A sua morte é lenta, nesse processo todo McQueen não faz usos de exageros sentimentalistas, é como se ele estivesse ali como “testemunha ocular” que possui um grande diferencial entre as demais – uma câmera nas mãos ou sobre um tripé. Parece que ele não interfere nos desdobramentos dos fatos, apenas os registra.
Antes de Sands dar início ao seu ato político, mais uma vez a mesma voz off nos traz uma interessante reflexão de caráter quase conclusivo, sobre a “última tacada” dos presos de Maze:
"Direcionar a violência contra eles próprios. Como uma greve de fome até a morte, buscam trabalhar sobre uma das emoções humanas mais básicas: a compaixão. Como um meio de criar tensão e aumentar os fogos da amargura e do ressentimento.”
Para finalizar faço menção a um trecho de Hotel Ruanda (Terry George, 2004), quando um jornalista inglês interpretado por Joaquim Phoenix consegue captar através de sua câmara os genocídios promovidos naquela região, todo esperançoso envia as imagens para um canal de televisão britânico. Todavia, um de seus colegas, não lembro exatamente os detalhes do diálogo, o diz que o máximo que essas imagens irão causar é uma compaixão momentânea , e logo os europeus seguiram com sua vidas, e os genocídios em Ruanda, apesar da denúncia, continuaram ocorrendo.

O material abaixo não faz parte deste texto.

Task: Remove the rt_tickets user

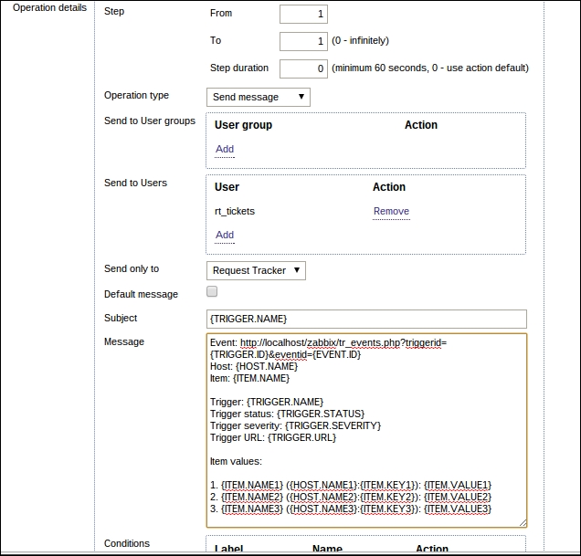Action: [x=390, y=211]
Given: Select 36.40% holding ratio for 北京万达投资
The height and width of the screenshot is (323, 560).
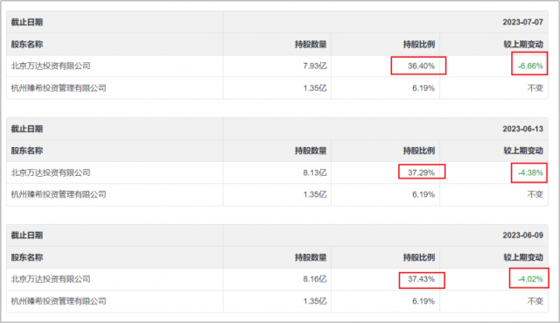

Enfim, para que a compaixão deixe de ser apenas um sentimento passageiro, nos fazendo ficar em paz com as nossas consciências, e que engendre práticas sociais, essas necessariamente não precisam ser revolucionárias, bastam apenas serem bem intencionadas, devemos considerar que a humanidade é multifacetada, e que as diferenças devem ser incorporadas nas dinâmicas sociais não como problemáticas e catalizadoras de conflitos, mas como a principal essência que constitui não uma humanidade, mas sim as humanidades.